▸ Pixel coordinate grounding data
======
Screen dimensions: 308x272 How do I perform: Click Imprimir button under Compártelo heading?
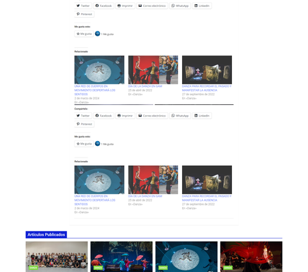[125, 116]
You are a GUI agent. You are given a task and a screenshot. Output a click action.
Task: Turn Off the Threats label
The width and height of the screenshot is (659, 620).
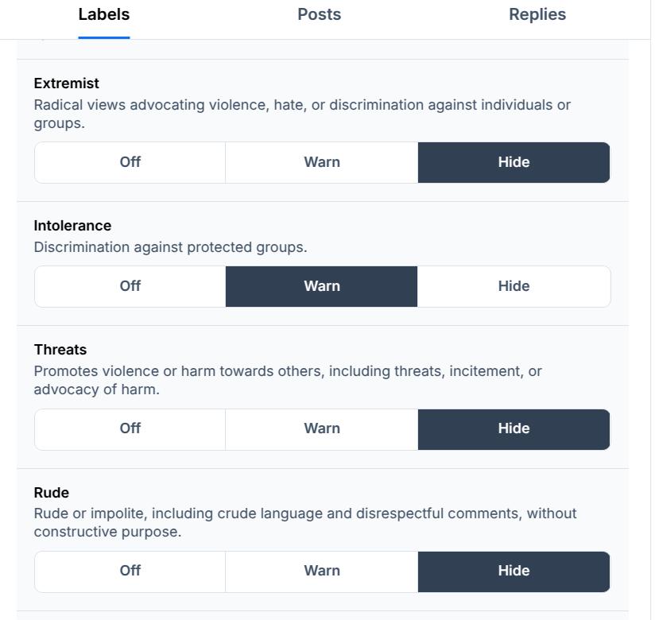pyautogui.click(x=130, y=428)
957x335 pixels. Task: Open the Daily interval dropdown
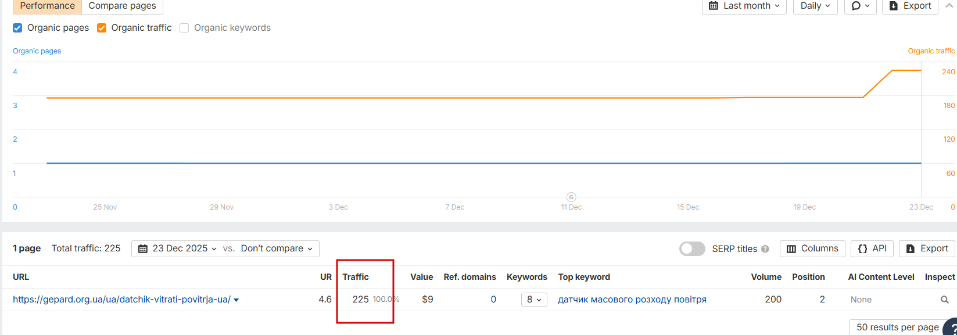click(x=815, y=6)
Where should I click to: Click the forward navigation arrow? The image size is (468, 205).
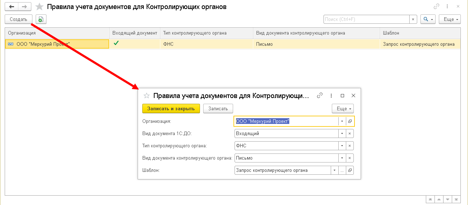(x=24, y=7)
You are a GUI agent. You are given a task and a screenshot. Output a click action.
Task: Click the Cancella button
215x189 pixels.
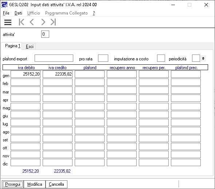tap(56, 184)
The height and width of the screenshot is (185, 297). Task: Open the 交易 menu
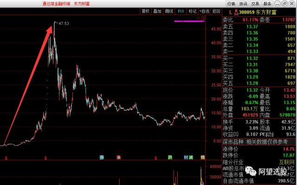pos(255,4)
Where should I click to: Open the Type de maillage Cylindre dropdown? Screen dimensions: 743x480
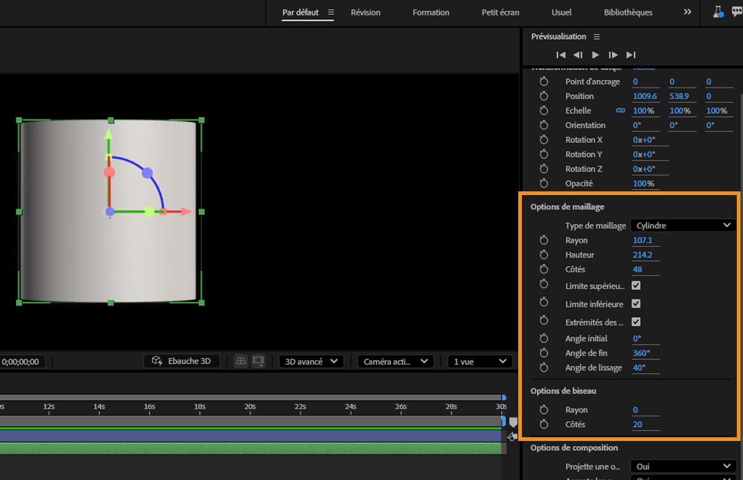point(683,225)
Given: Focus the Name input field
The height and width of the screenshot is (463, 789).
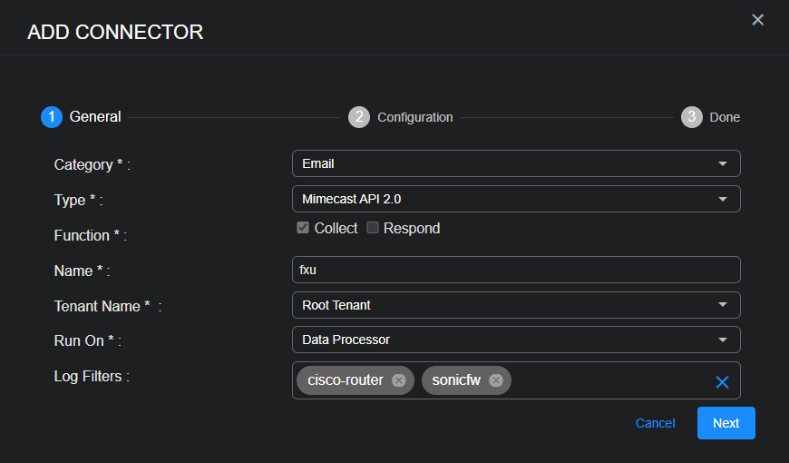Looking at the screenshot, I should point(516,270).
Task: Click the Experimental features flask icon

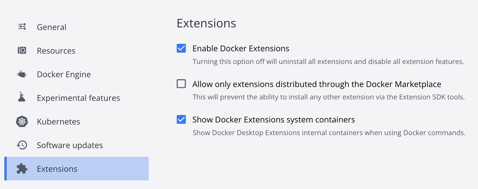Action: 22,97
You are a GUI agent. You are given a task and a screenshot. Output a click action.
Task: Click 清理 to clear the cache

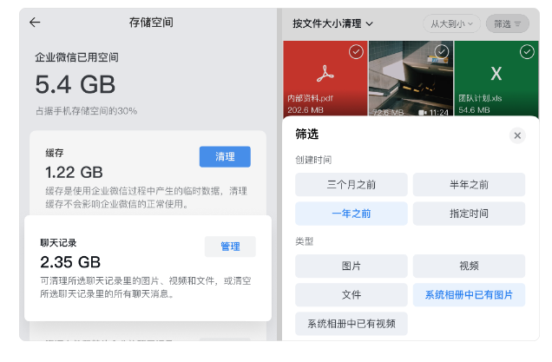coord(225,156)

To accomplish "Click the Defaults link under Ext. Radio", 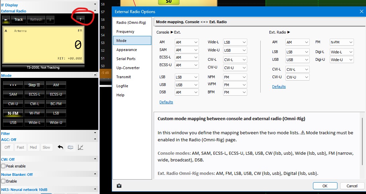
======
▸ REQUIRED WORK
What is needed is an exact restatement of the lines from the line with "Task: Click 清理 to clear the cache" through the final line of the data, pictures excluded.

▸ TASK SOLUTION
Task: Click 清理 to clear the cache

coord(225,156)

To accomplish "Click the Defaults link under Ext. Radio", 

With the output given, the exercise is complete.